Albersweiler. Das Umweltbildungsprogramm „Luchsauge – Œil de lynx“ ging dieses Jahr in die zweite Runde. 10 Schulklassen haben sich Gedanken zum Thema Luchs gemacht und einiges vorbereitet, was sie nun stolz beim Luchsfest in Albersweiler auch vor Umweltministerin Ulrike Höfken präsentierten.
Als Teil der Wiederansiedlung des Luchses im Pfälzerwald wurde ein Umweltbildungsprogramm für Schulen entwickelt, um Kindern Wissen über die Biologie und Ökologie des Luchses zu vermitteln und ihnen die Art näher zu bringen.
Im grenzüberschreitenden Biosphärenreservat wird pro Schuljahr mit etwa 20 Schulklassen gearbeitet, 10 davon aus dem Pfälzerwald und 10 aus den Nordvogesen.
Zu Beginn des Umweltbildungsprogramms wurden die Lehrer der beteiligten Schulklassen in einer Lehrveranstaltung durch Biologen und Luchsspezialisten über den Luchs, das Wiederansiedlungs-Projekt und seine Umsetzung informiert.
In einem nächsten Schritt überlegten sich die Schüler zusammen mit ihren Lehrern und einem Umweltpädagogen ein Projekt zum Luchs, welches innerhalb des Schuljahres bearbeitet wurde. Mit dieser Aufgabe ist auf deutscher Seite das NaturErlebnisZentrum Wappenschmiede der GNOR e. V. und auf französischer Seite „Les Piverts“ betraut.
Dieses Jahr nahmen auf der deutschen Seite 10 Schulklassen aus Neustadt, Landau, Bad Bergzabern, Hauenstein, Bruchweiler, Albersweiler und Kaiserslautern teil.
Die von den Kindern erarbeiteten Werke wurden nun auf dem „Luchs-Fest“ öffentlich präsentiert, jede Klasse erhielt für ihre Arbeit eine Auszeichnung. „Der Luchs wird in dieser jungen heranwachsenden Generation wieder ganz selbstverständliche dazugehören‘“, ist sich Umweltministerin Ulrike Höfken sicher.

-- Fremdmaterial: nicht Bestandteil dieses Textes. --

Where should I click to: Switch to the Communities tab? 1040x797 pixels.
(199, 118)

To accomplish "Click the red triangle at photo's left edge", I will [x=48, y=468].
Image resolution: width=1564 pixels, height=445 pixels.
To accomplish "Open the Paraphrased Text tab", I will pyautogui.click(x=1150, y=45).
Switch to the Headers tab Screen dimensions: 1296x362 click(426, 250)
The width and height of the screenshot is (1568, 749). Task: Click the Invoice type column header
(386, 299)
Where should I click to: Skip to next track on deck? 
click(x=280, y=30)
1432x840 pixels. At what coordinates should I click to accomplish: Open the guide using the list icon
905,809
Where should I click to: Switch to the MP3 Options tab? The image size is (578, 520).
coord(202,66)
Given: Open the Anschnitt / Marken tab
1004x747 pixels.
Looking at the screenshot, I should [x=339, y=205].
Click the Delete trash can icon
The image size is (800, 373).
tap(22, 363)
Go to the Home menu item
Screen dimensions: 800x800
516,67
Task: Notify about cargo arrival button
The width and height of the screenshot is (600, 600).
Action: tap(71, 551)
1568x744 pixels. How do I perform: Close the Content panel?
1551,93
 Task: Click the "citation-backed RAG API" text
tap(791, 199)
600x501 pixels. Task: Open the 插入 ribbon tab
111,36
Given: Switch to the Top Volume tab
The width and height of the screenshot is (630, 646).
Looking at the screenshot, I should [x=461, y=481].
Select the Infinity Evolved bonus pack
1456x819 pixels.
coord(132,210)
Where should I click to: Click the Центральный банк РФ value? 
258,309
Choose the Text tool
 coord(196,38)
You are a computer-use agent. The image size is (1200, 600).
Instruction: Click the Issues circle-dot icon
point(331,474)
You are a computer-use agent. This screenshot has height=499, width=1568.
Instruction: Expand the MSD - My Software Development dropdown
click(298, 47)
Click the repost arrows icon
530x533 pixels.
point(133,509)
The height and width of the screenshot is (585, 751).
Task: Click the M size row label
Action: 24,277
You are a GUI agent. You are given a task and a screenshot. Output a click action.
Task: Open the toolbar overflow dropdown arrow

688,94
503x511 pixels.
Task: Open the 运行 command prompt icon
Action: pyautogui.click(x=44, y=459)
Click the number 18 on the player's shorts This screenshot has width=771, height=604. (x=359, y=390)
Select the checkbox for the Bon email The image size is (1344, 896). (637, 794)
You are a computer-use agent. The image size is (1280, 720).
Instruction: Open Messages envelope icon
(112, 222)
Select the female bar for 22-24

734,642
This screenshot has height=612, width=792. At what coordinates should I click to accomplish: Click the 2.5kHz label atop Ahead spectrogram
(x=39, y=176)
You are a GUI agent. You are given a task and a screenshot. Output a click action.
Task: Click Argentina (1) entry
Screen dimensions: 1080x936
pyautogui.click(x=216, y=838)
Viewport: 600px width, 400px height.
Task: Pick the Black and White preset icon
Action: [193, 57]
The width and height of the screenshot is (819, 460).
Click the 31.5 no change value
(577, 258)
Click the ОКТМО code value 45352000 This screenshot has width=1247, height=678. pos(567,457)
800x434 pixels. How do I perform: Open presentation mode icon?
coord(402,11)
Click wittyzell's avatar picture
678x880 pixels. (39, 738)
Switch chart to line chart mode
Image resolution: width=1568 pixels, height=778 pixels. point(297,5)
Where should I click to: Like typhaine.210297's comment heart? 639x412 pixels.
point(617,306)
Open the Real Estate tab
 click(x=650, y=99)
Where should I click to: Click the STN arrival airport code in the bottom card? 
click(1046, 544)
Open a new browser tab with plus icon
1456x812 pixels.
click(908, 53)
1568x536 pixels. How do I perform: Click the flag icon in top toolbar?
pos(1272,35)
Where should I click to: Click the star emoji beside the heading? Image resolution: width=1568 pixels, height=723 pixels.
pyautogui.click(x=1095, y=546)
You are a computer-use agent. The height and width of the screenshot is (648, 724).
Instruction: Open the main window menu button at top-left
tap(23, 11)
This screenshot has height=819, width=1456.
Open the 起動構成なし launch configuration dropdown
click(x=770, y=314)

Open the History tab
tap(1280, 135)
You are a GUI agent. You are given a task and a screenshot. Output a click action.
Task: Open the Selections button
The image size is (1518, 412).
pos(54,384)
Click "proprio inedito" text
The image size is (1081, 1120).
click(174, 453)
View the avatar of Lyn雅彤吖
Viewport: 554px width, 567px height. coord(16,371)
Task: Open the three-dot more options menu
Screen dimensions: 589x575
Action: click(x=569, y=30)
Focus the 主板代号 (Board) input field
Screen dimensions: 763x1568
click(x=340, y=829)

Zur besonderen Freude aller begleitete sie den gesamten Vormittag. Neben den Darbietungen konnte man an den durch die einzelnen Klassen vorbereiteten Ständen unter anderem leckere Luchskekse genießen, die Hände in Fühlkisten stecken und sein Wissen über den Luchs an einem Quiz-Stand testen.
Ein weiteres zentrales Element der Bildungsarbeit im Projekt war die Erstellung einer umfangreichen Umweltbildungsmappe zum Luchs.
Die Mappe wurde vom WWF Deutschland gemeinsam mit der Stiftung erstellt und ist für die Weitergabe an Schulen, Umweltbildungsträger und weitere Einzelpersonen, die in der Naturpädagogik tätig sind, gedacht.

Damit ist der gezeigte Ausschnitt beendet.